- **Requirement**
Verbatim output, no pictures: the lines from the beginning of the material through the line with "You are a computer-use", both ends kept.

- **Dataset excerpts**
╔══

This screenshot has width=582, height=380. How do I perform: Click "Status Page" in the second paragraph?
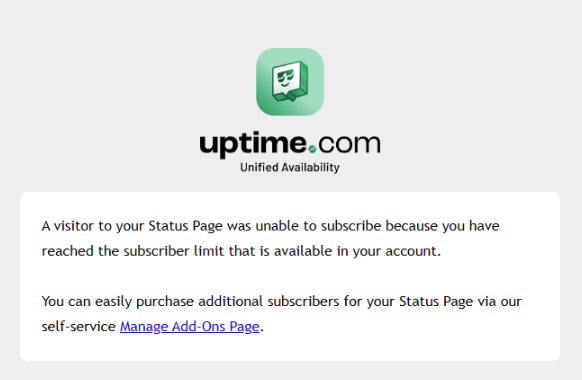(436, 301)
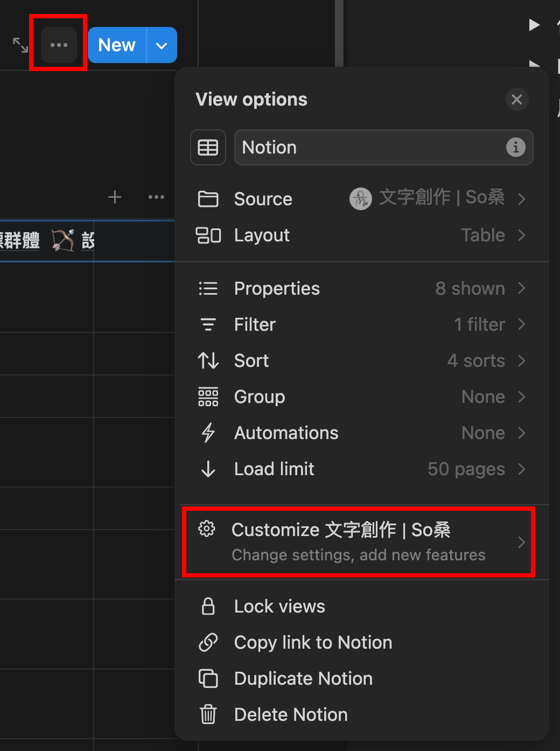Click the table view icon beside name field
This screenshot has height=751, width=560.
pos(208,147)
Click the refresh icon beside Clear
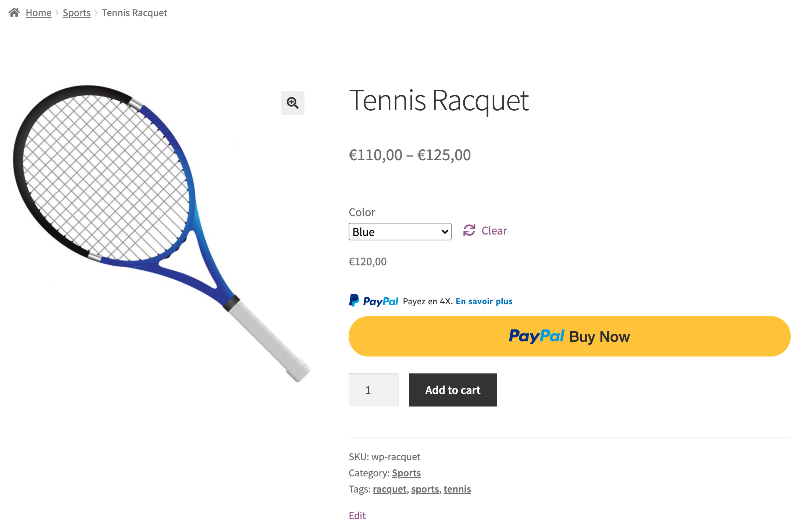 469,230
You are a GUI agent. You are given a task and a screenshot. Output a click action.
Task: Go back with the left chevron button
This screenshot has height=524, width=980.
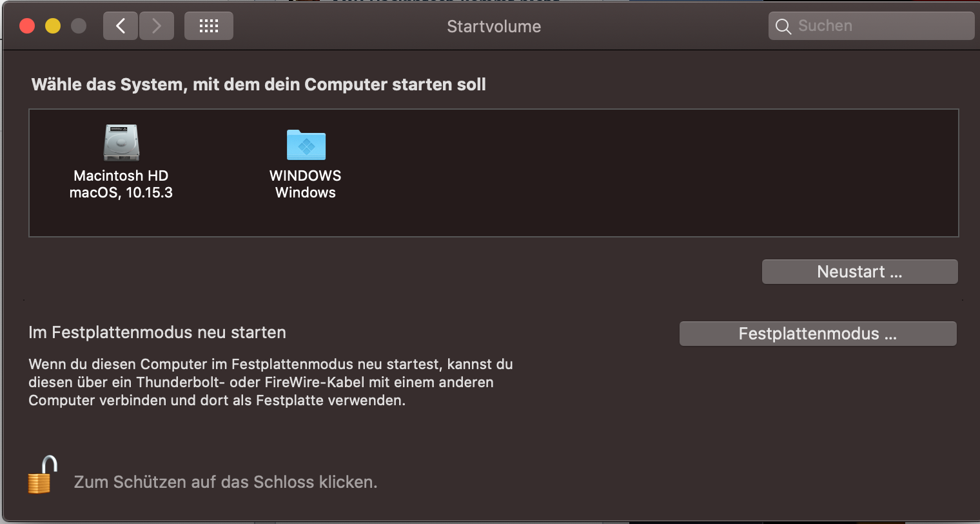coord(121,26)
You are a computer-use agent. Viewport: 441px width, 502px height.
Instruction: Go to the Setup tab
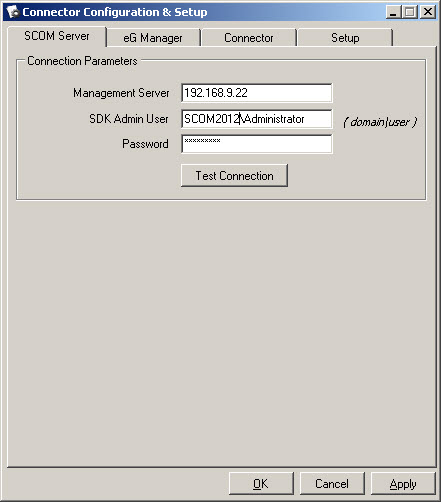(345, 38)
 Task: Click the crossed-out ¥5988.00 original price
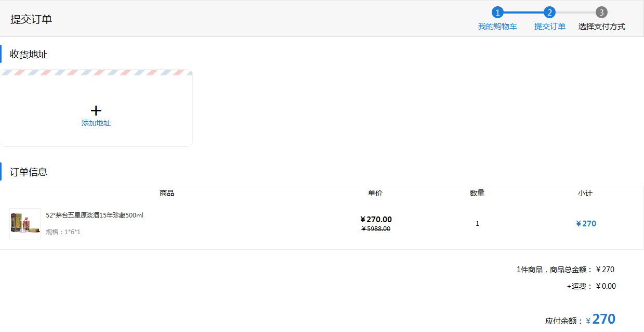376,229
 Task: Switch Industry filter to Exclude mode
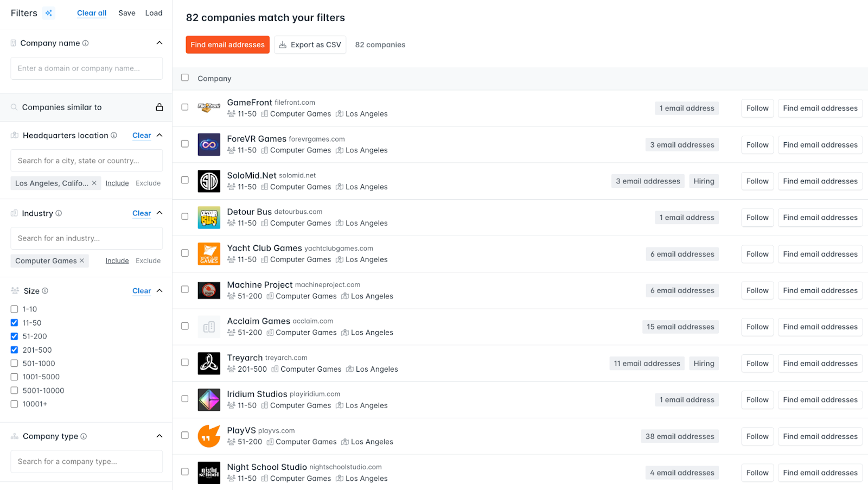click(148, 260)
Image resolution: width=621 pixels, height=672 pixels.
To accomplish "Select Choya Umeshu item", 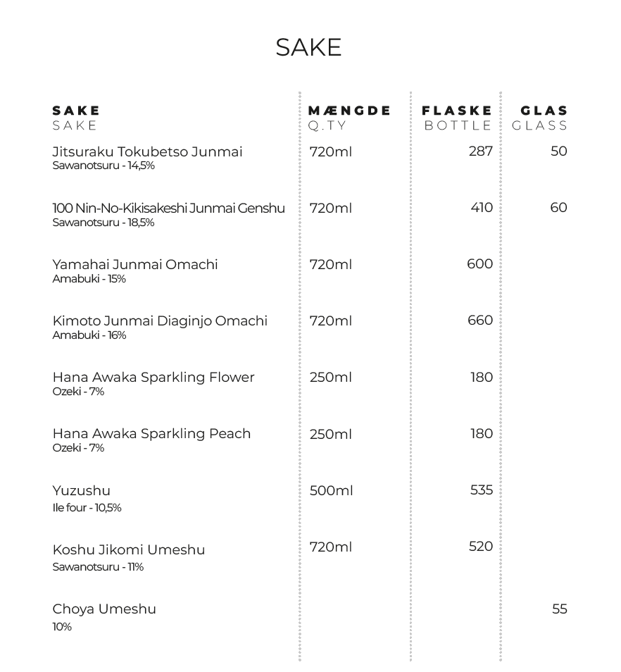I will [x=104, y=609].
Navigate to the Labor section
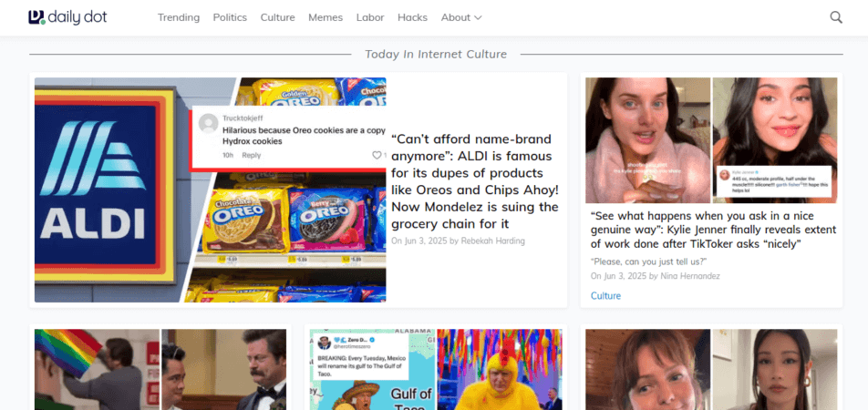Image resolution: width=868 pixels, height=410 pixels. coord(370,17)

╚══

- **Response area**
This screenshot has width=582, height=380. How do I perform: Click "Status Page" in the second paragraph?
(436, 301)
Click the table view icon beside name field
This screenshot has height=751, width=560.
pos(208,147)
Click the refresh icon beside Clear
 469,230
You are a GUI agent. You are given a task and a screenshot. Output a click action.
Task: Go back with the left chevron button
This screenshot has height=524, width=980.
coord(121,26)
You are a computer-use agent. Viewport: 441px width, 502px height.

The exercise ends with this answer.